Yes, I am once again jumping into another MOOC. Once again, I am quite confident that I will “complete” the Open Course in Technology Enhanced Education. (Whatever “complete” means in a MOOC, but that is a different question for a later blogpost.)
There are several good things about this MOOC compared to my previous experience on #edcmooc that give me some confidence: the size is more manageable (about 700-750 enrolled); the conveners and participants are already actively engaged and committed to the use of technology for education, and they are moving with agility to fix early problems based on input like this from Stephen Downes; they are using WordPress instead of Coursera’s lame not-invented-here-syndrome version of course management software.
Enrollment is still open if any of my #COETAIL buddies want to jump in with me. Give it a try! I think you’ll find that the content and approaches are complementary to what we are doing at YIS this year.
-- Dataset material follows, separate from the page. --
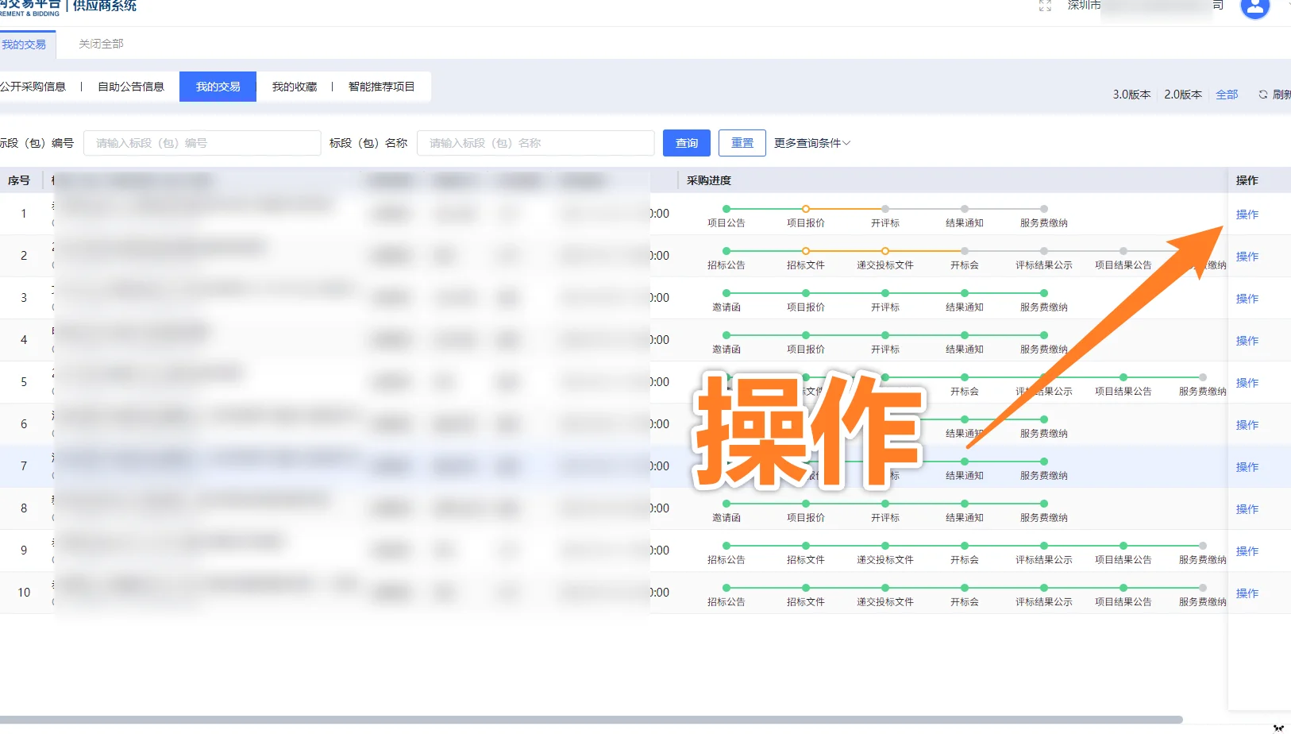This screenshot has width=1291, height=734.
Task: Switch to the 2.0版本 filter
Action: pos(1182,94)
Week One content prompts include these options, some of which will look familiar:
- How Eric Mazur brought peer instruction into the lecture theatre using simple ‘clicker’ technology in his lectures
- How Sugata Mitra designed a physical and social environment around computers so that young children would self-organise and teach themselves new skills through peer interaction and ‘emergent learning’
- How Stephen Downes and George Siemens pioneered the development of massive open online courses
- How Margaret Cox and colleagues developed technology that could simulate the tactile and visual experience of drilling a tooth
- How Helen Keegan devised a full Augmented Reality Game (ARG)
The organizers do a really nice job of selecting short excerpts from the longer videos, linking to exact start times and specifying how long to match minimum. Saves time and keeps the discussion tighter.
I’ve started my own very short list of ocTEL tweeps, and just following the #ocTEL hashtag won’t cause you to drown in Tweets, but will link you to some interesting people and resources. Come on and login. You decide your level of participation. Even if you just find one cool, new video or idea, then you’ve gotten something out of this MOOC from the Association for Learning Technology.